Justiça Federal condenou sete pessoas em processo da operação Carne Fraca — Foto: Giuliano Gomes/PR Press

A Justiça condenou sete réus em um processo da operação Carne Fraca, que apura pagamentos de propina em um esquema envolvendo frigoríficos e agentes do Ministério da Agricultura, Pecuária e Abastecimento (Mapa).

Na sentença, proferida na quarta-feira (29), o juiz Ricardo Rachid de Oliveira, da 14ª Vara Federal de Curitiba, condenou os sete réus pelos crimes de corrupção, concussão (recebimento de vantagens indevidas) e organização criminosa.

Oliveira também determinou pagamento de multa aos réus condenados e a perda de cargos no ministério, aos réus que ocupam funções públicas.

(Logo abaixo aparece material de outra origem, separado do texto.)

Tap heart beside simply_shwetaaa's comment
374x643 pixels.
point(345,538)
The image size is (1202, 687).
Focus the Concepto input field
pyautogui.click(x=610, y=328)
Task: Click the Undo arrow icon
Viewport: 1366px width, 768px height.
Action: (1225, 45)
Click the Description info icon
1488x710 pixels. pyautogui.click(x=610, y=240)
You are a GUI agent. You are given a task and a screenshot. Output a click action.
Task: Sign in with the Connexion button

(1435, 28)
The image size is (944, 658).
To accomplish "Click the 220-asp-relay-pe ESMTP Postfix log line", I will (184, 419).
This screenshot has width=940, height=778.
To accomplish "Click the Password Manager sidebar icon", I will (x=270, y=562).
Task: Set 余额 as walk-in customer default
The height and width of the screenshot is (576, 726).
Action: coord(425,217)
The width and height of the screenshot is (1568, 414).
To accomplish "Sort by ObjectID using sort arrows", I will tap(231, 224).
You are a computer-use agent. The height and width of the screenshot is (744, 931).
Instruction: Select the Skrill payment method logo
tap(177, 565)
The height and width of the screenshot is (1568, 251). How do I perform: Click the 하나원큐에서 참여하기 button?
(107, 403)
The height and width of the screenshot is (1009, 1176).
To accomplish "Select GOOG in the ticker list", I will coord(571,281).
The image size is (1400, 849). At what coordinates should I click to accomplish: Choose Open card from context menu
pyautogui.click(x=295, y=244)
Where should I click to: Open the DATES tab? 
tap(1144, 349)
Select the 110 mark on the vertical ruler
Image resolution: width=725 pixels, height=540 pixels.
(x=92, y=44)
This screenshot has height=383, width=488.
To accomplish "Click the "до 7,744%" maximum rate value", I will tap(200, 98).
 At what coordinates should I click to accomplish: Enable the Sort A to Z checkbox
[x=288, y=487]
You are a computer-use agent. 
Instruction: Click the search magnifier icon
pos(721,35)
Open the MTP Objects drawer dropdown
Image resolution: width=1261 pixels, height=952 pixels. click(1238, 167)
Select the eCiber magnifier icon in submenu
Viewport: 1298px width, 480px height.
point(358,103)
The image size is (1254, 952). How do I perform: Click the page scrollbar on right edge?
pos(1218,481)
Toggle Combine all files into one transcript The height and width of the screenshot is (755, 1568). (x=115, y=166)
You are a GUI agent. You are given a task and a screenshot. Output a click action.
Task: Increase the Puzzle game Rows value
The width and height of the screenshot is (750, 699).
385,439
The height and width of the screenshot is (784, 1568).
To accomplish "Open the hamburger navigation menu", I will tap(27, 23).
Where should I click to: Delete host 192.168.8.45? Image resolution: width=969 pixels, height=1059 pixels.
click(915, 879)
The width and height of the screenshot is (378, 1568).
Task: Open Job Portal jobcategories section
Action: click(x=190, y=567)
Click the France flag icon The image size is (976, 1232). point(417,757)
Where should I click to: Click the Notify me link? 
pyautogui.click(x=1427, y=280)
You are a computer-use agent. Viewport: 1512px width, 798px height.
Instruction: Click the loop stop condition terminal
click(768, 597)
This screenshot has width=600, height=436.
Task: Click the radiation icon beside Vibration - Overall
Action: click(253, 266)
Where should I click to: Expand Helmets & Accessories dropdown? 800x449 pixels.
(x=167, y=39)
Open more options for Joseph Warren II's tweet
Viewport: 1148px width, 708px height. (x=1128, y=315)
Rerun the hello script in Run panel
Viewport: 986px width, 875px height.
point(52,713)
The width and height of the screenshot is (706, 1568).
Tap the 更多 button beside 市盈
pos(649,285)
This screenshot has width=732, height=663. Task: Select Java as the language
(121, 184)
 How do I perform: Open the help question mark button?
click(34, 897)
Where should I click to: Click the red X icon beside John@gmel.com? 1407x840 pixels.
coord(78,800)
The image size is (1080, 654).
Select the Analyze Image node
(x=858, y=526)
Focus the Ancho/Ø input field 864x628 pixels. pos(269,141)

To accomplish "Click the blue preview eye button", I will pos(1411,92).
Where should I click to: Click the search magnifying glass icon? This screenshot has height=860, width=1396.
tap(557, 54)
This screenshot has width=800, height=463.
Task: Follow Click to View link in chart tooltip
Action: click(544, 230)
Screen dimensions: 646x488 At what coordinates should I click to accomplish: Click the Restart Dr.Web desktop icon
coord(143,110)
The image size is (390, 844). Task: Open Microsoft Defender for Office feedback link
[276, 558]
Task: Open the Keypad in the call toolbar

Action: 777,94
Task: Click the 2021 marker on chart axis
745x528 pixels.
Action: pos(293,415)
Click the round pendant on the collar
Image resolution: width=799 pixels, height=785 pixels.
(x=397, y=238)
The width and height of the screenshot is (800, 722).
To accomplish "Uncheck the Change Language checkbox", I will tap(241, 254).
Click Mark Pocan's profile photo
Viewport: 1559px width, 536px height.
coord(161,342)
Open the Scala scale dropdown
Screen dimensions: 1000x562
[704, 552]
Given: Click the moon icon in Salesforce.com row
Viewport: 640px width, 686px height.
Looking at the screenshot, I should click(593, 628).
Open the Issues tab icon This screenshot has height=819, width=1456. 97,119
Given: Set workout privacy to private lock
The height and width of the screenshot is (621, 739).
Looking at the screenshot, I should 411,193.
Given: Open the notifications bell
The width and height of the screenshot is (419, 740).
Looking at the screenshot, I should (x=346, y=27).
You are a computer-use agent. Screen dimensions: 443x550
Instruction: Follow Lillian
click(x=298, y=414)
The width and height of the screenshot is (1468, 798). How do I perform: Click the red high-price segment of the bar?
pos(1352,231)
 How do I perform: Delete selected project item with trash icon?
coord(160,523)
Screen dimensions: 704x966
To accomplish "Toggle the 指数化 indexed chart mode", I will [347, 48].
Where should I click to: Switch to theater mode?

Outros cinco réus, que também haviam sido acusados no processo, foram absolvidos.

Veja, abaixo, a condenação estabelecida a cada réu:

Celso Dittert Camargo – agente de inspeção do Sistema Brasileiro de Inspeção de Produtos de Origem Animal (Sipoa)

  • Foi condenado pelo crime de concussão a três anos e seis meses de prisão em regime aberto. A pena foi substituída por prestação de serviços à comunidade, além de multa.

Daniel Gonçalves Filho – delator e ex-superintendente do Ministério da Agricultura no Paraná

  • Condenado pelos crimes de organização e associação criminosa e corrupção passiva a 11 anos e três meses de prisão em regime fechado. A pena foi substituída por acordo firmado entre o réu e o Ministério Público Federal (MPF).

Flávio Evers Cassou – funcionário de frigorífico e ex-fiscal do Ministério da Agricultura.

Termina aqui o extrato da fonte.